“不可能!”祁暮雪惊道,离祭满还有半个多月,他天天算着日子,不可能算错。
“书是死的,人是活的,术法是可以变的。你不是随身带着星盘么?你看看他的星宿。”
祁暮雪赶紧掏出星盘,钟离安的星宿正逐渐暗淡发黑。他当即怒道:“祁严明在哪里!”
“哦,差点忘记,明君有句话叫我带给雪君,明君说那落君当年不是瞧不起他么?他便叫他瞧瞧,什么才叫天纵奇才。没了祁门,他祁严明照样能将他,将祁门比下去。”
这时钟离安倒了下去,气息逐渐微弱。
洛清漄在旁边干着急,祁暮雪一把揪住这假洛清漄的衣领再次怒道:“我再问你一次!祁严明在哪!”
“我不知道。”
祁暮雪松开他,改为掐住他的脖子。
那人道:“你就算将我掐死我也不知道。

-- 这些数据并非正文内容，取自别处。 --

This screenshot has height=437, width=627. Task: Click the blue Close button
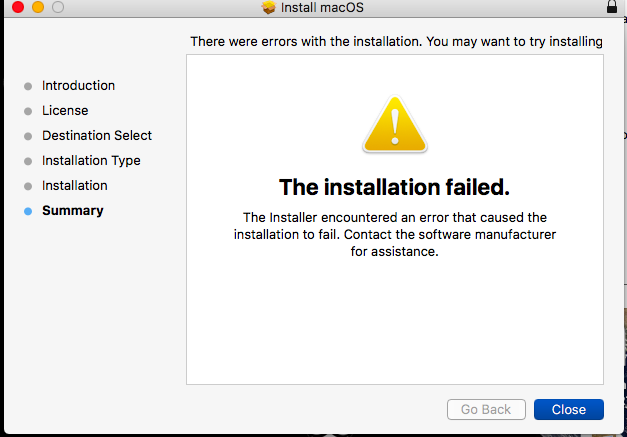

我只是奉命将这百人心脏祭水端来给他喝而已。”
“你不是心里有他吗?为什么还要听那祁严明的!”
那人垂眸一笑:“呵呵,既然他心不在我这,我便要这躯体便好了。”
“你在做梦!”
祁暮雪大怒,一脚将他踢倒,洛清漄不知道哪里来的勇气,扑上来死死地掐住了他。
这人本就被祁暮雪施法而无法动弹,当下便被手无缚鸡之力的洛清漄掐死。
可下一刻他的尸体化作一缕烟消散,那假洛清漄蹲在墙头笑道:“任务完成,在下告辞。”
墙头那人身影再次化作一缕烟消失。
竟是幻术!
祁暮雪暗恼,自己心生怒气,一时不察,竟是被这幻术所惑!
他赶忙施法,抱起钟离安连带着洛清漄一起去找祁落。
钟离安感觉自己身体轻飘飘的,他浑浑噩噩的想睁开眼,却发现无论如何也睁不开,很快又丧失了意识,只听到一句:即将大功告成。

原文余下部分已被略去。